The new Congressional report called for U.S. sanctions on China in the wake of increased government suppression of religious faith. The commission called on President Trump to strengthen the administration’s commitment to human rights and democratic governance as part of its mission. It stated that the president “should include expanding efforts within the U.S. Government to counter disinformation, coercive political influence operations, and censorship efforts, particularly those targeting diaspora communities.”
The report also recommended that Congress should demand “the right of Catholics to be led by clergy who are selected and who conduct their ministry according to the standard called for by Catholic religious beliefs.”
The report noted that China has not limited its persecution to Christians. The report said that “the Commission believes Chinese authorities may be committing crimes against humanity against the Uyghur people and other Turkic Muslims,” while estimating that “one million or more Uyghurs” are being held in internment camps and subjected to forced labor. Democracy advocates and Christians of various denominations have also been persecuted.
“Security personnel at the camps subjected detainees to torture, including forced ingestion of drugs; punishment for behavior deemed religious; forced labor; overcrowding; deprivation of food; and political indoctrination,” according to the report. When some detainees were sent to camps elsewhere in China, due to overcrowding, the report said that some died in the camps because of “poor conditions, medical neglect, or other reasons.”
Next month, China will put new restrictions into place for believers.
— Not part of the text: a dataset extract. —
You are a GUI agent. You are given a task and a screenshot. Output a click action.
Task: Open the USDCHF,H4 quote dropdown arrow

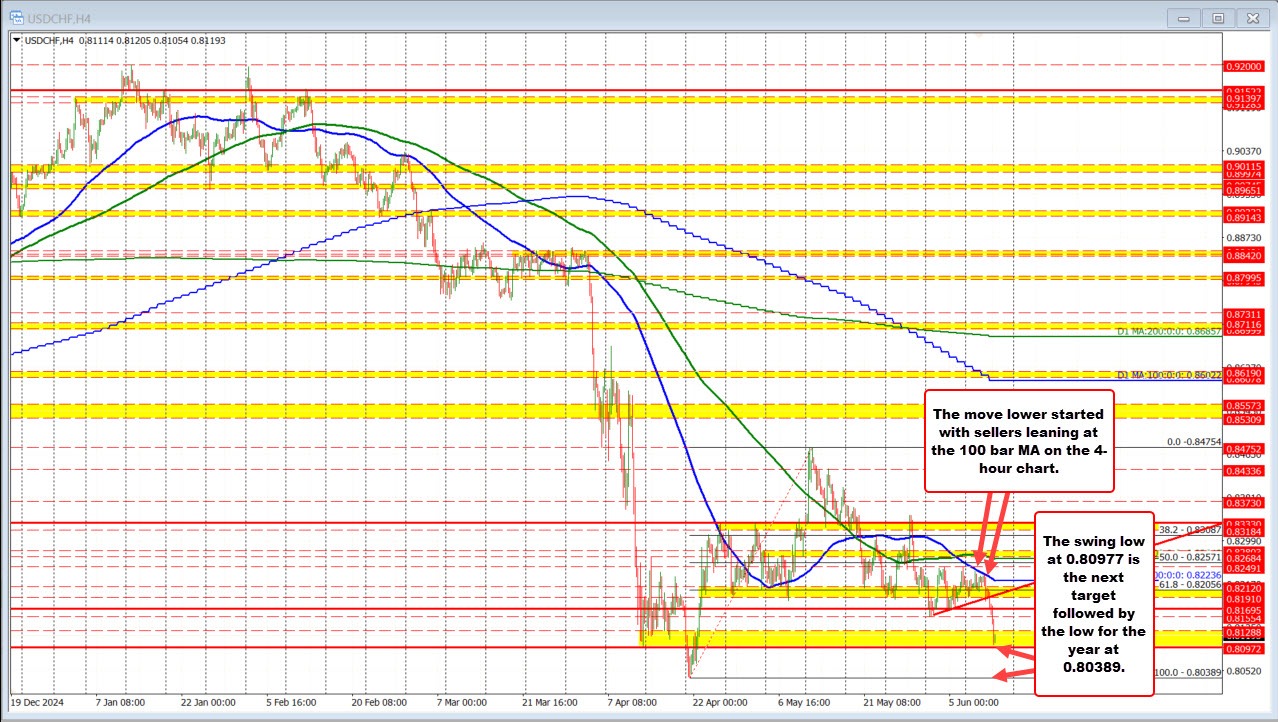point(15,41)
It mandates that all religious groups should “adhere to the directives on religions in China, implementing the values of socialism” and promote the “principles and policies of the Chinese Communist Party.” An article in the new directives would require that “government authorities be involved in the selection of religious officers and involved in disputes.” Underground churches or “home” churches would thereby be outlawed.
There are approximately 10 million Catholics in China, according to the report, which noted that about 6 million are members of the state-controlled CPCA.